[Data items]
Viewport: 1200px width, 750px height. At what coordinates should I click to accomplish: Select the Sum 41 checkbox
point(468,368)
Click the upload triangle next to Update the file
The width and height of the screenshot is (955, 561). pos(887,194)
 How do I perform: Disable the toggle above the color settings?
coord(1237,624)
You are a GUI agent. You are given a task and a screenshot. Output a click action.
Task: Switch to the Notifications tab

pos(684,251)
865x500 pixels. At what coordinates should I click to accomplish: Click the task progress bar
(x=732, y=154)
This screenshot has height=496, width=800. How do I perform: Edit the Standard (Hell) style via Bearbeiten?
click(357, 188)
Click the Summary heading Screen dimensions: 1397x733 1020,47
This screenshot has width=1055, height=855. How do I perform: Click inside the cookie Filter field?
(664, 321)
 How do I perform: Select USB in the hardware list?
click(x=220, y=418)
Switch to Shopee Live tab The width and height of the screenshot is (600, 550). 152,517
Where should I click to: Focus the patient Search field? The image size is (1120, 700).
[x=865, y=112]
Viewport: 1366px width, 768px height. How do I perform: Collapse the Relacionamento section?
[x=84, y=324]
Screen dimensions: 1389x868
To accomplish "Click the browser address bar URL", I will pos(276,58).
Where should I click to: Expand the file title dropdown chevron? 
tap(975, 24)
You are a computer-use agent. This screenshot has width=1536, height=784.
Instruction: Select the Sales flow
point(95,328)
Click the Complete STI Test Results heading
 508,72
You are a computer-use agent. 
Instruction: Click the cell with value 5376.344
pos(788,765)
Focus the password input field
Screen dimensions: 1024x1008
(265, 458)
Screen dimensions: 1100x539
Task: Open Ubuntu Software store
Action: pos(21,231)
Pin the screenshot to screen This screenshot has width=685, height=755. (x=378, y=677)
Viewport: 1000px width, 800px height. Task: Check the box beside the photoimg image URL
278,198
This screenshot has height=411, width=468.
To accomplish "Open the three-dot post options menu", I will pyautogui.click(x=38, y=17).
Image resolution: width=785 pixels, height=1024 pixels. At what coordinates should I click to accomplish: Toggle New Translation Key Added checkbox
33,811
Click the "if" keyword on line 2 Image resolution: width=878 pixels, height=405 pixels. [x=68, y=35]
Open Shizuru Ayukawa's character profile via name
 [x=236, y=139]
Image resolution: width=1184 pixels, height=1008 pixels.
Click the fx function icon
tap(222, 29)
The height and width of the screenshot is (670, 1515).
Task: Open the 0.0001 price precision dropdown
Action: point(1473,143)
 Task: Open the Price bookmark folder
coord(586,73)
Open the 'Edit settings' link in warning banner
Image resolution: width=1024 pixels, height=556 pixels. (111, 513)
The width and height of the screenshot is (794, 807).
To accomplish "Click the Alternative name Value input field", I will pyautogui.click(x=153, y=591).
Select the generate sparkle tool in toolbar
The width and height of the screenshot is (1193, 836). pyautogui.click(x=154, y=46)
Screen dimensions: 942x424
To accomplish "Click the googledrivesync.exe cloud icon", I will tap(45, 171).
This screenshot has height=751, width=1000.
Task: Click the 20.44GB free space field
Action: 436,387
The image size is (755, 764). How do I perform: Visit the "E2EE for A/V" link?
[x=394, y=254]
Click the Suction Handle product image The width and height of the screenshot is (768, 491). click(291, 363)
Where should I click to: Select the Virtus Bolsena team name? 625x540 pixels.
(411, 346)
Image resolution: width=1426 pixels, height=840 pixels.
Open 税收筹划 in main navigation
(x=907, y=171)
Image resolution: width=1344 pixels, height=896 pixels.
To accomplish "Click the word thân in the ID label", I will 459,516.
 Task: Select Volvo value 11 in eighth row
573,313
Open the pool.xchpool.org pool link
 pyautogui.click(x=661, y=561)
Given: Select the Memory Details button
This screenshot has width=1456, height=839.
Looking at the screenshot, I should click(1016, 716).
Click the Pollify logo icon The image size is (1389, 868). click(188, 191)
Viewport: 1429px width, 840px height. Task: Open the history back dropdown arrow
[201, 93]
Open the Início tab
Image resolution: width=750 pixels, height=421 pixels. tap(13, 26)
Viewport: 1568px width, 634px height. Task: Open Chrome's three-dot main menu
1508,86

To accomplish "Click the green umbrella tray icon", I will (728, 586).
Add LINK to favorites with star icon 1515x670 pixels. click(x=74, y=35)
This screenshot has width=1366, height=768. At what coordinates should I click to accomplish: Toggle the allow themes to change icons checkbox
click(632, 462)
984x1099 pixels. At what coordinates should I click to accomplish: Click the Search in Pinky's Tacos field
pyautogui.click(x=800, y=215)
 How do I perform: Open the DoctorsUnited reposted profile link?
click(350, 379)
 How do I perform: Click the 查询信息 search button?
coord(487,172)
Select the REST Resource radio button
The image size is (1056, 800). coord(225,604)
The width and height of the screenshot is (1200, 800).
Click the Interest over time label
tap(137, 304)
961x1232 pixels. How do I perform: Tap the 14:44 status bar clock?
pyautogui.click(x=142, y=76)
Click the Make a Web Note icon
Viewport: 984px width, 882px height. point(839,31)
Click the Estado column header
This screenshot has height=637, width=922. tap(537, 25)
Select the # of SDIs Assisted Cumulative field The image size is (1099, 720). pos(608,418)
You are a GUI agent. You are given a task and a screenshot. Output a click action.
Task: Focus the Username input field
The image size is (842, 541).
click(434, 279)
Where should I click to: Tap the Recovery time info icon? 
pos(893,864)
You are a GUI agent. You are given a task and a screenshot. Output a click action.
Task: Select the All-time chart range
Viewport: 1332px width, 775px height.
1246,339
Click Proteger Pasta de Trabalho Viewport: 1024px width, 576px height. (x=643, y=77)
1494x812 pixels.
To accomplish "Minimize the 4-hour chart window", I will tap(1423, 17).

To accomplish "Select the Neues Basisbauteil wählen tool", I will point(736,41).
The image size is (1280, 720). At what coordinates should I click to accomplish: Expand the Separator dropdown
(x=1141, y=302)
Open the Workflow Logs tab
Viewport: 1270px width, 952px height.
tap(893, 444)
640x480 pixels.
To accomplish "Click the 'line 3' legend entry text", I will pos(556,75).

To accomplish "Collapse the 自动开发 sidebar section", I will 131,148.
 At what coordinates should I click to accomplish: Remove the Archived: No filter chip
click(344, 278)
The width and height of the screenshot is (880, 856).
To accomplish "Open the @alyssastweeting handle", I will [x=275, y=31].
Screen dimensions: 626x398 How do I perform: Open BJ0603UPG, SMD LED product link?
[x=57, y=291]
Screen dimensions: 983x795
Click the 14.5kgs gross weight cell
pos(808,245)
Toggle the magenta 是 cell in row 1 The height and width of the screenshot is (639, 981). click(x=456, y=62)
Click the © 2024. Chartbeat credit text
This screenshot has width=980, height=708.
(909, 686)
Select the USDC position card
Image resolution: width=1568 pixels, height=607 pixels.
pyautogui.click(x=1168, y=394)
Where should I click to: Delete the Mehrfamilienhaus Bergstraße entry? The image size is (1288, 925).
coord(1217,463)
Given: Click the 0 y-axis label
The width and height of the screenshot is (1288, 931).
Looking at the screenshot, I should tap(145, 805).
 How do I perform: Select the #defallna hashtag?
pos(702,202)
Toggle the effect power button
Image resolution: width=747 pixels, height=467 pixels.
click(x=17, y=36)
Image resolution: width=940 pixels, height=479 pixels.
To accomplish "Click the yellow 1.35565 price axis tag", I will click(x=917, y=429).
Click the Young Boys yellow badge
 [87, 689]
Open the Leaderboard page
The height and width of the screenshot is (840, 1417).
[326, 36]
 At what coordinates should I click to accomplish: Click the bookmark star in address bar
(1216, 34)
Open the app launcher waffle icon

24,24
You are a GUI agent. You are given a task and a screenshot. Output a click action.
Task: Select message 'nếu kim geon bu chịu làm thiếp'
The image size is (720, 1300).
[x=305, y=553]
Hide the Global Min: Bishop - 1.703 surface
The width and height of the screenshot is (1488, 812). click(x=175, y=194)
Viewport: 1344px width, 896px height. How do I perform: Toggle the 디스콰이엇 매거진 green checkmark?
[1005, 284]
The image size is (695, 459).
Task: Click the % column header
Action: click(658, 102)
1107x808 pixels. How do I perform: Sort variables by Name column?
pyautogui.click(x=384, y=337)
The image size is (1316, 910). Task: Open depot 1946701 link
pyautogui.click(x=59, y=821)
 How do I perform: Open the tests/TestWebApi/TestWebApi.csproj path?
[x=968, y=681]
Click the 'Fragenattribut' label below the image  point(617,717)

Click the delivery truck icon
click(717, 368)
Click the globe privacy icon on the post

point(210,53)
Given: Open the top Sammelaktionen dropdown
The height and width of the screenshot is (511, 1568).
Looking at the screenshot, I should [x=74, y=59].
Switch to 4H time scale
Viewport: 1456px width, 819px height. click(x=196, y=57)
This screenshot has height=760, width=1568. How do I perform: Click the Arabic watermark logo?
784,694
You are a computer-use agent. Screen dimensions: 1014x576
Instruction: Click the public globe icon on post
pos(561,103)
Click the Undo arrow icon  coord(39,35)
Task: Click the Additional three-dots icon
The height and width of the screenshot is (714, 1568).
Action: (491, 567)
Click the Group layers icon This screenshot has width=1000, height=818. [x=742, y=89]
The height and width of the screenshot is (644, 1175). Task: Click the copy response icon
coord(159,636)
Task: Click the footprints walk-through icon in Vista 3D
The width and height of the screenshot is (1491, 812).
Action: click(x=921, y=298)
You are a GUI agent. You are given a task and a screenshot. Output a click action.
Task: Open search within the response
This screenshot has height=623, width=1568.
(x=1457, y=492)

[Work to do] Reproduce the rows verbatim, from the first line of the rows through the line containing "coord(1237,624)", with both ends included.

[Answer to this problem]
Viewport: 1200px width, 750px height. At what coordinates should I click to accomplish: Select the Sum 41 checkbox
point(468,368)
Click the upload triangle next to Update the file
The width and height of the screenshot is (955, 561). pos(887,194)
 How do I perform: Disable the toggle above the color settings?
coord(1237,624)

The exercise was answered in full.